Chapter 39
CHAPTER THIRTY-NINE
Ronin sat on the edge of the bed, turned so he was perpendicular to Lara. The position afforded him a perfect view of her. She lay on her back beside him, serene in sleep, and he slowly traced her features with his optics.
Despite all the time he’d spent studying her, committing every bit of her to his memory banks, his wonder only grew each time he looked upon her.
It shouldn’t have been possible for her beauty to grow, and yet she was only more stunning with each moment.
The dark lashes brushing her cheeks, those shapely eyebrows, those pink, tender lips, the gentle upturn of her nose…
Just looking upon her like this made him feel so full, so warm.
He still didn’t understand those feelings.
Perhaps he never would. But one of the many things he’d learned over the last few weeks was that understanding was not necessary for fulfillment.
It wasn’t necessary for joy. All he had to do was look at his wife, his Lara, and know that he was where he belonged, that he had found his place.
Delicately, he brushed his fingers over her cheek and watched her lashes flutter open.
She stretched, her body pressing along his thigh, and released a long slow breath. When she turned her head toward him, she stared up at him with pupils dilated into deep black pools. “Is it time to go?”
“After you have something to eat and drink.”
“’Kay.”
As she sat up with a grunt, Ronin slipped off the bed, moving to the stand and lighting the lantern. Raising a hand to shield her eyes from the glare, Lara swung her legs over the edge and yawned into the crook of her elbow before standing up. “How long was I asleep?”

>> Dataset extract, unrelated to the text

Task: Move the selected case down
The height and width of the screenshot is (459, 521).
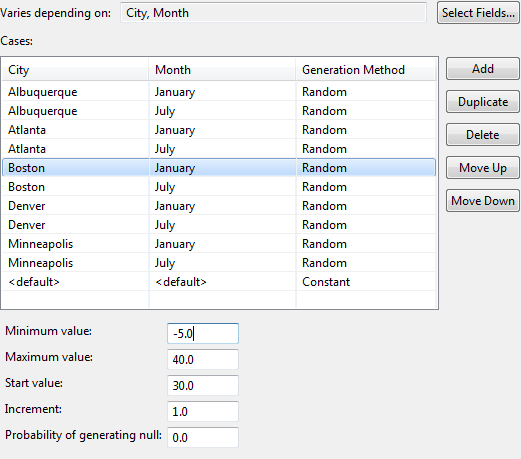Action: click(x=483, y=201)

“Five hours and twelve minutes. The sun should be up by now.”
“How long did the storm last?” She found her canteen and took a long drink.
“We last heard it a little more than three hours ago,” Newton replied from his seat on the steps. “It was one of the more tenacious storms in recent memory.”
Ronin checked the straps and ties on their bags. He’d wanted to be days away from Cheyenne before making such a long stop, but the Dust didn’t care about anyone’s plans. He and Lara had many kilometers to make up.
Cheyenne was still far too close for his liking.
Newton gestured to the closed door near Lara. “The toilet is through there. I’ve kept it in working condition, for lack of anything better to do.”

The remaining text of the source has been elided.